(Stored items)
* * * * *

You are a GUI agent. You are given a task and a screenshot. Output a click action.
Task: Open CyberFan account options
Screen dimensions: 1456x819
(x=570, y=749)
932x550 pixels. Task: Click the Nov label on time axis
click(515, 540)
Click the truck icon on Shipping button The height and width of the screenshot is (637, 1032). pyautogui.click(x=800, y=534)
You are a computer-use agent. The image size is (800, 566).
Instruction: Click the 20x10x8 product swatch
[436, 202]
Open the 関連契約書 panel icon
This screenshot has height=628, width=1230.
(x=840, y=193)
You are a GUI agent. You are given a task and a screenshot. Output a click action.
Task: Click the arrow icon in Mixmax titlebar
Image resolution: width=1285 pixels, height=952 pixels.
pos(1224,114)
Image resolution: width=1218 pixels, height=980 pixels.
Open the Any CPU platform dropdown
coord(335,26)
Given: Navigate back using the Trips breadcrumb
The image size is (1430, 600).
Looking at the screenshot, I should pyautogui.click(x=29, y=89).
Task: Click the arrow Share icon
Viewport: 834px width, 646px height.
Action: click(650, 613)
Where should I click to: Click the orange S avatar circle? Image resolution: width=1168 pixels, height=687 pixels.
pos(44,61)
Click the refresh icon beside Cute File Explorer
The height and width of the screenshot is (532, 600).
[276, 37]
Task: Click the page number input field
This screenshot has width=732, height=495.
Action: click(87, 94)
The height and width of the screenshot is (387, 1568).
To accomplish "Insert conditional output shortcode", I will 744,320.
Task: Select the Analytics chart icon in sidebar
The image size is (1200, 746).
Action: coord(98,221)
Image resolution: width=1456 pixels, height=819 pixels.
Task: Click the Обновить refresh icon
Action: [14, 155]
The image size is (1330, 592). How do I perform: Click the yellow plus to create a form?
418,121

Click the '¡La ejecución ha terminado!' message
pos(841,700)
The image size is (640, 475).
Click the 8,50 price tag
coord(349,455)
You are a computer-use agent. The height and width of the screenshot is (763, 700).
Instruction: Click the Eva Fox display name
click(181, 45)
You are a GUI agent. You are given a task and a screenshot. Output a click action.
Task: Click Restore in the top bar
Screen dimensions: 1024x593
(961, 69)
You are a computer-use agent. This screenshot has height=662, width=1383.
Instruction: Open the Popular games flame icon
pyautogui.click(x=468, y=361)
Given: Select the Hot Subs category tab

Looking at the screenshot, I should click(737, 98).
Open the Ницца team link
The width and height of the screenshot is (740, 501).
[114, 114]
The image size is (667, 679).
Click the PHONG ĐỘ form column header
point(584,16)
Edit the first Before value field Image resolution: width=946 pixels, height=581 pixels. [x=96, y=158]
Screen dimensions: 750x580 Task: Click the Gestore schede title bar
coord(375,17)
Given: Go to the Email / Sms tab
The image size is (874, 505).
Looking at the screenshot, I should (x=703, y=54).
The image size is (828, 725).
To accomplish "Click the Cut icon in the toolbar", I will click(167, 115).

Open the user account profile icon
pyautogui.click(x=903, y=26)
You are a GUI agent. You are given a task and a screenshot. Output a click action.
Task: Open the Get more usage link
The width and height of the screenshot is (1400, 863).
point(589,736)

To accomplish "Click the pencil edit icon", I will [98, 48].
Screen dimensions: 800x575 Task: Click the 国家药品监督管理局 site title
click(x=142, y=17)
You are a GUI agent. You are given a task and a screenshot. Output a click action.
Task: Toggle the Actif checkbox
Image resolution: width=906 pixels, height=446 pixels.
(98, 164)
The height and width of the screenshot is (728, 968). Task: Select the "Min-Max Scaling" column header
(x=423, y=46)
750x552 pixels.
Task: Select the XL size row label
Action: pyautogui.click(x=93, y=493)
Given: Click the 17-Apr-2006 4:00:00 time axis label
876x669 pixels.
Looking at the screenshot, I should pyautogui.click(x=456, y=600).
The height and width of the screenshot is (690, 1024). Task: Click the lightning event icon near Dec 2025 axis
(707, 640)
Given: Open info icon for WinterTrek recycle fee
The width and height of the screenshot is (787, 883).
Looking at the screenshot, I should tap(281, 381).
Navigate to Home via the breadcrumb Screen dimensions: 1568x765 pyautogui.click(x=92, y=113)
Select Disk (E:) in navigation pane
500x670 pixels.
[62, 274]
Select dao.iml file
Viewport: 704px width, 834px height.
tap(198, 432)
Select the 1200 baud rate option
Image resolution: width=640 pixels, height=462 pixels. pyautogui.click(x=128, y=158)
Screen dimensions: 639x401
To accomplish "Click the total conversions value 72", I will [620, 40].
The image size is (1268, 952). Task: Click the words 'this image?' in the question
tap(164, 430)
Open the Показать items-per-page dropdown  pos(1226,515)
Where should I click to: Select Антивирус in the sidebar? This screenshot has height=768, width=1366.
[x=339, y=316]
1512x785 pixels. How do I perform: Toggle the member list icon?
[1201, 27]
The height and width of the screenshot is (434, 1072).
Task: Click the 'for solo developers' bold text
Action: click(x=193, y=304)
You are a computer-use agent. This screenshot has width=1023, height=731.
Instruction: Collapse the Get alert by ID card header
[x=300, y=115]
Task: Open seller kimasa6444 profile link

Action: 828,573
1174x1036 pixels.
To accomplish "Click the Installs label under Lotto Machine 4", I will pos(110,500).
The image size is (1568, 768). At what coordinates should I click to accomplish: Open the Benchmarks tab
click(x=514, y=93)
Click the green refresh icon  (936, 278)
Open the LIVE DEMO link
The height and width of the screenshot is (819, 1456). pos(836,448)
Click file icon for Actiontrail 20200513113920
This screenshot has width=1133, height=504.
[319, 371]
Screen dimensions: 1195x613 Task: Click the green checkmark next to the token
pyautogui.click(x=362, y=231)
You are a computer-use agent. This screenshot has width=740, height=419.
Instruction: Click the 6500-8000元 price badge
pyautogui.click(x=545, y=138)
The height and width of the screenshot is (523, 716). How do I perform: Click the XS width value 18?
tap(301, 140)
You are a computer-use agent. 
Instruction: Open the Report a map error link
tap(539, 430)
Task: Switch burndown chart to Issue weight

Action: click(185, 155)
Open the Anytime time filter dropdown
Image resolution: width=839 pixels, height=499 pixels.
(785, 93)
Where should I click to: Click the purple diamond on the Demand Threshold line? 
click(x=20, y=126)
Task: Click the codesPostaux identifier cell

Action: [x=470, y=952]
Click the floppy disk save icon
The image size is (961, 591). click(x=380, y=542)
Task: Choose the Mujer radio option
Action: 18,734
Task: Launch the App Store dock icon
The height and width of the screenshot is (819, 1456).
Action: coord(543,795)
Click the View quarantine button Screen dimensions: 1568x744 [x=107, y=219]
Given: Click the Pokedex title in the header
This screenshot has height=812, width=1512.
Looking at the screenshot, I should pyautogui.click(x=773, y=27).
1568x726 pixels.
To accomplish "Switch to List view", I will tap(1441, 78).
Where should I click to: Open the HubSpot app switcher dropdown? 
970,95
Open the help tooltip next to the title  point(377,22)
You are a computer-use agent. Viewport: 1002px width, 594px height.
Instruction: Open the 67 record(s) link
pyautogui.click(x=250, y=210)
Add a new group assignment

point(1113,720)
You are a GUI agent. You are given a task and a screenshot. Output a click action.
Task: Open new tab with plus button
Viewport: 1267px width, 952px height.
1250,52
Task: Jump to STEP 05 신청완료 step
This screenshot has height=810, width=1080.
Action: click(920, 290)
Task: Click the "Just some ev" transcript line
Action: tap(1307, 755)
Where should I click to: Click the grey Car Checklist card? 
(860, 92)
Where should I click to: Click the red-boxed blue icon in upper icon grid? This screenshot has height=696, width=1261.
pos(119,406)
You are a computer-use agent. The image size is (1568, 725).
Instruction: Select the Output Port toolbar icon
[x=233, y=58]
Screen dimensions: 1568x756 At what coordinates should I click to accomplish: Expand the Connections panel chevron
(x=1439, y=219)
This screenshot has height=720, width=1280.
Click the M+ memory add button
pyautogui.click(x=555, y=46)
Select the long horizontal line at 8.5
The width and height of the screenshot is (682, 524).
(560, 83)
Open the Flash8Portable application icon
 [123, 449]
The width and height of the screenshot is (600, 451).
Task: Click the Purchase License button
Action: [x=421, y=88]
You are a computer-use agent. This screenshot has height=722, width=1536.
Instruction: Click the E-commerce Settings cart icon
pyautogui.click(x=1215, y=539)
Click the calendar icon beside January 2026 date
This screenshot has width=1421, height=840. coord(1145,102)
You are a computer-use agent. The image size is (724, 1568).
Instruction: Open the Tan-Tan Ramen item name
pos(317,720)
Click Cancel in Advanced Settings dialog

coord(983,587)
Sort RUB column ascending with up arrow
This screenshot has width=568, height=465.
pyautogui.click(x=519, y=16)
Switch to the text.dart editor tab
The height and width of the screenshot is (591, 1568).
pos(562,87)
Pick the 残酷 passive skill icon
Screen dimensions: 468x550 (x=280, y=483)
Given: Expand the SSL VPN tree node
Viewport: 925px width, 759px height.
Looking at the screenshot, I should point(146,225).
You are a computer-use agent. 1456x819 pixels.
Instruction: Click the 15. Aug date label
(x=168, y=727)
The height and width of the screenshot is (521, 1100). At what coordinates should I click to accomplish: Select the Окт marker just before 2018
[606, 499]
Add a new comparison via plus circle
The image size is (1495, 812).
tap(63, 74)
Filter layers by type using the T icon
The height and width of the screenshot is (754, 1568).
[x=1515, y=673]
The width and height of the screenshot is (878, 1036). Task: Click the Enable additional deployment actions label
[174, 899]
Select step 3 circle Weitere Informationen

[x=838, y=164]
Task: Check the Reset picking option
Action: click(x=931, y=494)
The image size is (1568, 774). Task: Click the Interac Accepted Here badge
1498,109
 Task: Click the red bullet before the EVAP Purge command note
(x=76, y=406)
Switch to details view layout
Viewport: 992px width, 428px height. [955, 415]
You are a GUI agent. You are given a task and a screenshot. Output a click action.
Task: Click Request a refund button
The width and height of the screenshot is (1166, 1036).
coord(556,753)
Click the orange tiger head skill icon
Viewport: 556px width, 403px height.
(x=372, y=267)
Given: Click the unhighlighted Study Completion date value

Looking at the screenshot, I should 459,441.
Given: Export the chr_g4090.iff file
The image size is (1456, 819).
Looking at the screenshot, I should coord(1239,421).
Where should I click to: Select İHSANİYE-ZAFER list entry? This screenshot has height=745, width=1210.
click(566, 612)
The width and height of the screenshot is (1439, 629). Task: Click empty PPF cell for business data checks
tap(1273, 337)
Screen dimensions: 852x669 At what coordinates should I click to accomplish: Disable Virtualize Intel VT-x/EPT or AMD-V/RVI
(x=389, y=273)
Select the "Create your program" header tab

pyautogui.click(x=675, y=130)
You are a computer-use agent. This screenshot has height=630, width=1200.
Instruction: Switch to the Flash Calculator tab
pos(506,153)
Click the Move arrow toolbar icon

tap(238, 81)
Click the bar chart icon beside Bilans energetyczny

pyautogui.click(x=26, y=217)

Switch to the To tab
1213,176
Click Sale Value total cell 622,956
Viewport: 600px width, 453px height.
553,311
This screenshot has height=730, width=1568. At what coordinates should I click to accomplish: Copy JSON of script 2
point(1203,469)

* * * * *

◆ WORK INSTRUCTIONS ◆
Rescale the rows starting with the line that contains "The image size is (1268, 952)." and going on through the line that contains "[x=339, y=316]". Write out only those lines again, requests included, and multiply every coordinate in the answers by 2.45, rounding to whole numbers with halves going up.

◆ CORRECT ANSWER ◆
The image size is (1268, 952). Task: Click the words 'this image?' in the question
tap(402, 1054)
Open the Показать items-per-page dropdown  pos(3004,1262)
Where should I click to: Select Антивирус in the sidebar? This screenshot has height=768, width=1366.
[x=831, y=774]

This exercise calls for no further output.